* [TRY IT] With nothing added or dropped, output every record below exactly.

======== GIVEN ENTRIES

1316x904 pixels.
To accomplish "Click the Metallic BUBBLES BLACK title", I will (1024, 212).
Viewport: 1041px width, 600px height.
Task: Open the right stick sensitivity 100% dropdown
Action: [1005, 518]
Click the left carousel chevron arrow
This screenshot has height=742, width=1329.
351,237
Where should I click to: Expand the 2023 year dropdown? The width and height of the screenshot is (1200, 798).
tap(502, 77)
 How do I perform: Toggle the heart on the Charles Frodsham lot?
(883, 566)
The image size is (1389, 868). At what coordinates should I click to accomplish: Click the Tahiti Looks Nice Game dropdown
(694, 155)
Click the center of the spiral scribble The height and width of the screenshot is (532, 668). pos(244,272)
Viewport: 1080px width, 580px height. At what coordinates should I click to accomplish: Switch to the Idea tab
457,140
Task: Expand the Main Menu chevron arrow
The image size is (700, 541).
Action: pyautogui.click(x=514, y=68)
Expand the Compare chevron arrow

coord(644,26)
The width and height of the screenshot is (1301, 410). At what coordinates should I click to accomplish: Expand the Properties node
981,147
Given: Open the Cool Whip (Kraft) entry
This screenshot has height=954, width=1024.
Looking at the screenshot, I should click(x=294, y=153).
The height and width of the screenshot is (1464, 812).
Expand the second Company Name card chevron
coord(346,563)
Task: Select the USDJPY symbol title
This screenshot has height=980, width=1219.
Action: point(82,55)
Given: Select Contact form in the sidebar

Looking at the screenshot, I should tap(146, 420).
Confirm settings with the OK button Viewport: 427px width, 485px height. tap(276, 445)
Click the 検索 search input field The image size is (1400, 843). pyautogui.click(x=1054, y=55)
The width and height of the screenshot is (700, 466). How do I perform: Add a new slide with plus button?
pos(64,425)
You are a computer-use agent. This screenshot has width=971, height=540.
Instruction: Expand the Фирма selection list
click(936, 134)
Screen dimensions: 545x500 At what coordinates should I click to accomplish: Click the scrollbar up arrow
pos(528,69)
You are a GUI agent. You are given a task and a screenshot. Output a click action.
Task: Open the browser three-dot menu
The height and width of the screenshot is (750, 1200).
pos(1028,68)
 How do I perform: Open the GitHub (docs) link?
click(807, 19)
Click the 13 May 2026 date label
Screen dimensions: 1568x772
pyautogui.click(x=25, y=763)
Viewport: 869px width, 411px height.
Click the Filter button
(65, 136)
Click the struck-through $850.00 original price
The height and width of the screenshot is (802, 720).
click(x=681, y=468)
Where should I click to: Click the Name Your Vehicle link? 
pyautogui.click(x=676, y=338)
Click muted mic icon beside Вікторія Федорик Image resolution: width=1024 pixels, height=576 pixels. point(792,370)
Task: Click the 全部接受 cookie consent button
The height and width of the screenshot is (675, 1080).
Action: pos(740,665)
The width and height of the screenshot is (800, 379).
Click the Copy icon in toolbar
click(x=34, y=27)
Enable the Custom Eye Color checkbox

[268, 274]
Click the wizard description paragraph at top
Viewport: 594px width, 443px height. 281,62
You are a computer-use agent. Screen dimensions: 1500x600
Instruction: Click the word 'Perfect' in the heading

================

* [EXERCISE RESULT]
1316x904 pixels.
To accomplish "Click the Metallic BUBBLES BLACK title", I will (1024, 212).
Viewport: 1041px width, 600px height.
Task: Open the right stick sensitivity 100% dropdown
Action: [1005, 518]
Click the left carousel chevron arrow
This screenshot has height=742, width=1329.
351,237
Where should I click to: Expand the 2023 year dropdown? The width and height of the screenshot is (1200, 798).
tap(502, 77)
 How do I perform: Toggle the heart on the Charles Frodsham lot?
(883, 566)
The image size is (1389, 868). At what coordinates should I click to accomplish: Click the Tahiti Looks Nice Game dropdown
(694, 155)
Click the center of the spiral scribble The height and width of the screenshot is (532, 668). pos(244,272)
Viewport: 1080px width, 580px height. At what coordinates should I click to accomplish: Switch to the Idea tab
457,140
Task: Expand the Main Menu chevron arrow
The image size is (700, 541).
Action: pyautogui.click(x=514, y=68)
Expand the Compare chevron arrow

coord(644,26)
The width and height of the screenshot is (1301, 410). At what coordinates should I click to accomplish: Expand the Properties node
981,147
Given: Open the Cool Whip (Kraft) entry
This screenshot has height=954, width=1024.
Looking at the screenshot, I should click(x=294, y=153).
The height and width of the screenshot is (1464, 812).
Expand the second Company Name card chevron
coord(346,563)
Task: Select the USDJPY symbol title
This screenshot has height=980, width=1219.
Action: point(82,55)
Given: Select Contact form in the sidebar

Looking at the screenshot, I should tap(146, 420).
Confirm settings with the OK button Viewport: 427px width, 485px height. tap(276, 445)
Click the 検索 search input field The image size is (1400, 843). pyautogui.click(x=1054, y=55)
The width and height of the screenshot is (700, 466). How do I perform: Add a new slide with plus button?
pos(64,425)
You are a computer-use agent. This screenshot has width=971, height=540.
Instruction: Expand the Фирма selection list
click(936, 134)
Screen dimensions: 545x500 At what coordinates should I click to accomplish: Click the scrollbar up arrow
pos(528,69)
You are a GUI agent. You are given a task and a screenshot. Output a click action.
Task: Open the browser three-dot menu
The height and width of the screenshot is (750, 1200).
pos(1028,68)
 How do I perform: Open the GitHub (docs) link?
click(807, 19)
Click the 13 May 2026 date label
Screen dimensions: 1568x772
pyautogui.click(x=25, y=763)
Viewport: 869px width, 411px height.
Click the Filter button
(65, 136)
Click the struck-through $850.00 original price
The height and width of the screenshot is (802, 720).
click(x=681, y=468)
Where should I click to: Click the Name Your Vehicle link? 
pyautogui.click(x=676, y=338)
Click muted mic icon beside Вікторія Федорик Image resolution: width=1024 pixels, height=576 pixels. point(792,370)
Task: Click the 全部接受 cookie consent button
The height and width of the screenshot is (675, 1080).
Action: pos(740,665)
The width and height of the screenshot is (800, 379).
Click the Copy icon in toolbar
click(x=34, y=27)
Enable the Custom Eye Color checkbox

[268, 274]
Click the wizard description paragraph at top
Viewport: 594px width, 443px height. 281,62
You are a computer-use agent. Screen dimensions: 1500x600
Instruction: Click the word 'Perfect' in the heading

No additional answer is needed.